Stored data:
>>>>>

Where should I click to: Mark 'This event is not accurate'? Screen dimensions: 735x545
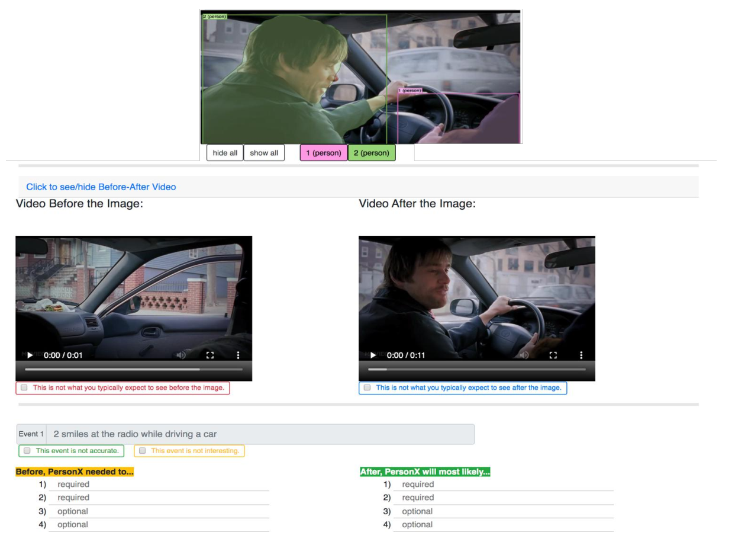point(27,451)
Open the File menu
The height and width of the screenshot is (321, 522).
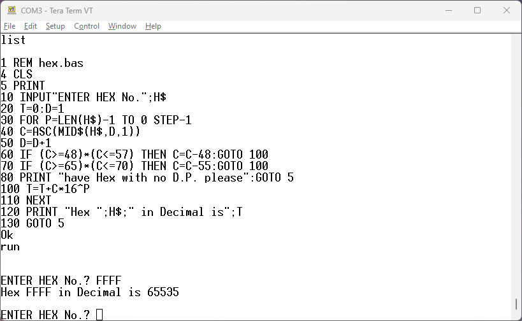(x=10, y=26)
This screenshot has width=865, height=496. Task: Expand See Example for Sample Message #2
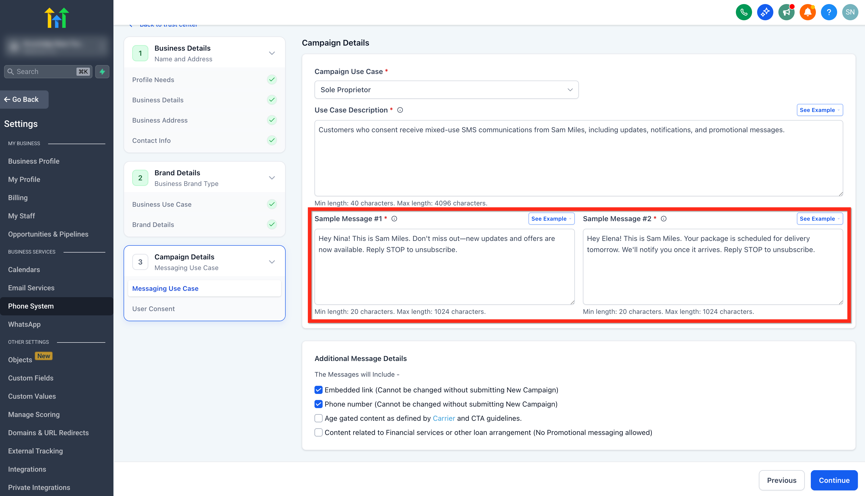819,219
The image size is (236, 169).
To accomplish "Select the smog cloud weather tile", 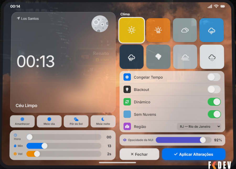I will [x=158, y=57].
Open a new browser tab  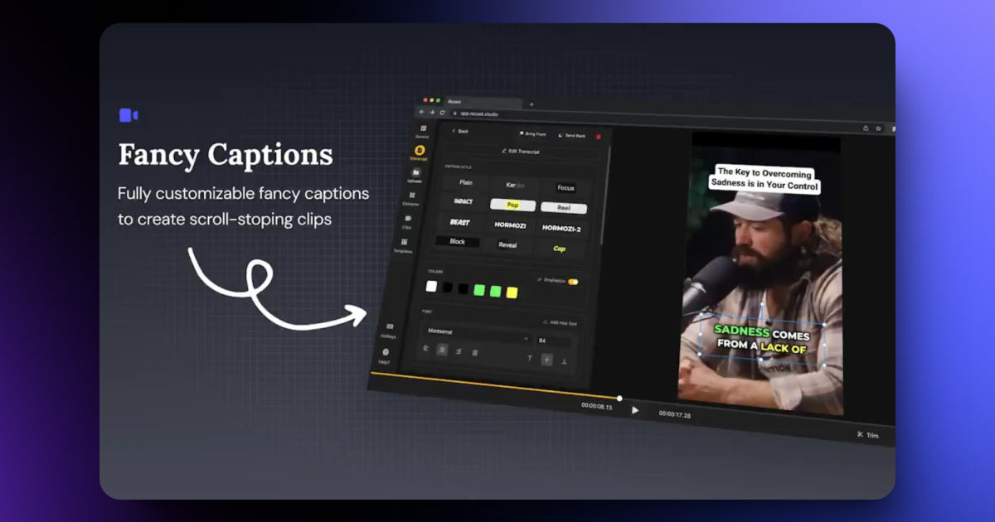531,104
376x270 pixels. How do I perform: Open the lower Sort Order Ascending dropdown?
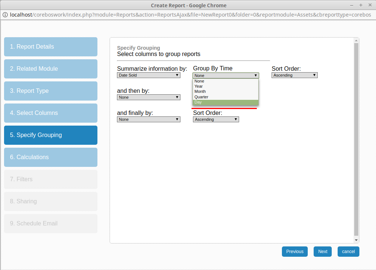point(215,119)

<<<<<

_EXERCISE INSTRUCTIONS_: Only the lines from the one holding "376x270 pixels. How" through the last line of the records should be output, please, exactly and without any pictures.

_OUTPUT_:
376x270 pixels. How do I perform: Open the lower Sort Order Ascending dropdown?
point(215,119)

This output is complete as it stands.